Following the study by Koster et al. MPA concentrations in VAMS samplers may be considered stable at RT, 37 °C, and – 20 ℃ for 60, 30, and 50 days, respectively [23]. Similar results were obtained in Paniagua-Gonzales study [24, 25]. Wang et al. reported a deviation of less than 15% for MPA concentration after storage at 4 ℃, whereas it was higher for VAMS stored at RT. In our study, MPA was stable at RT and 4 °C in VAMS for approximately 42 days. Preferably, the tips should be kept at RT in the dark to achieve higher stability. The limited stability of MPAG may cause its overestimation during long-term storage.

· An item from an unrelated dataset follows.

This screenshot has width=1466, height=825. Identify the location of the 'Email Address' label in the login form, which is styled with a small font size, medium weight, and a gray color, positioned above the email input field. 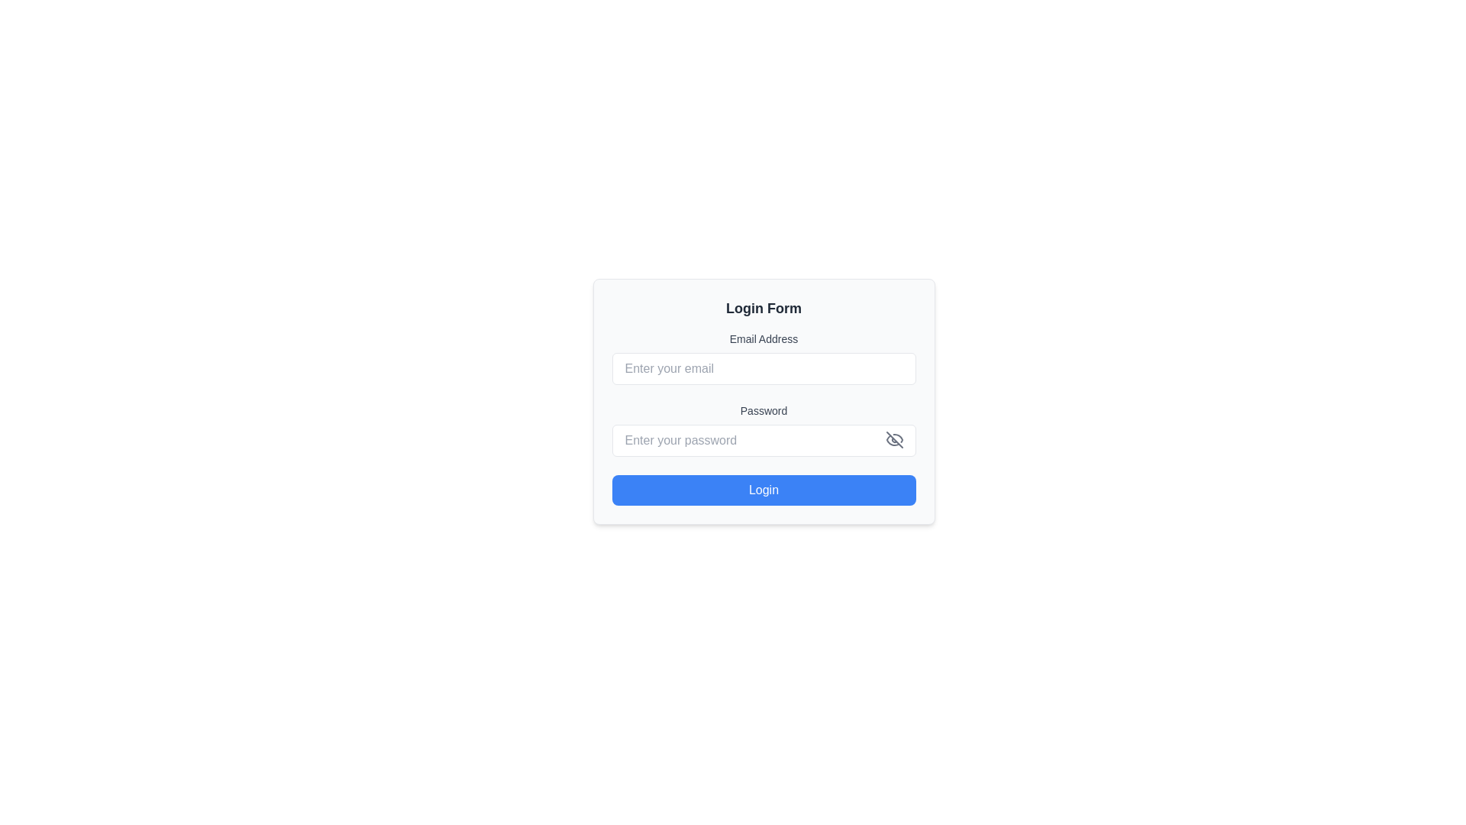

Our study showed the interchangeability of HPLC–DAD and LC–MS/MS methods owing to satisfactory regression parameters in the tested calibration range. However, these methods are similar; the higher sensitivity and selectivity of the LC–MS/MS method are considered the main benefits. Based on the variable calibration range, LC–MS/MS is the method of choice for simultaneous determination with other immunosuppressants [7, 23]. In this study, clinical validation of the regression formula was successful, in contrast to previously published studies [24,25,26,27,28]. However, the prescribed conversion may have been performed in an independent sample (not included in the validation). Still, on the other hand, more data for multi-center validation between groups and confirmation of the prescribed formula should be performed in the case of different specific samples.

The present study has some limitations. First, the pediatric population included in the study was relatively large; however, samples were obtained only once for trough concentration measurements. It should be noted that the validated method concentration range was established directly according to the trough concentration measurements. One of the main limitations of VAMS-based immunosuppressant determination is the limited access to proficiency testing schemes (PT). High interlaboratory variability (ranging from 13.2% to 18.2% for TAC and other immunosuppressants), concluded by Veenhof et al. in a pilot PT of immunosuppressants in VAMS, confirmed that standardization and external harmonization are strictly needed [29].

Conclusions

The developed and fully validated methods were successfully applied to MPA measurements in VAMS samples, PL, and WB. The VAMS strategy is strictly beneficial owing to limited access to pediatric transplant clinics and experience with the SARS-CoV-2 pandemic restrictions. Furthermore, the method developed in this study can be used to monitor adherence to immunosuppressive therapy. To the best of our knowledge, this is the first LC–MS/MS method used for MPA determination in VAMS samples obtained from a pediatric population. The successful clinical validation of the conversion formula-based regression model is a primary contributor to the literature and VAMS implementation for MPA measurements in the pediatric population, which has not been described previously in the literature.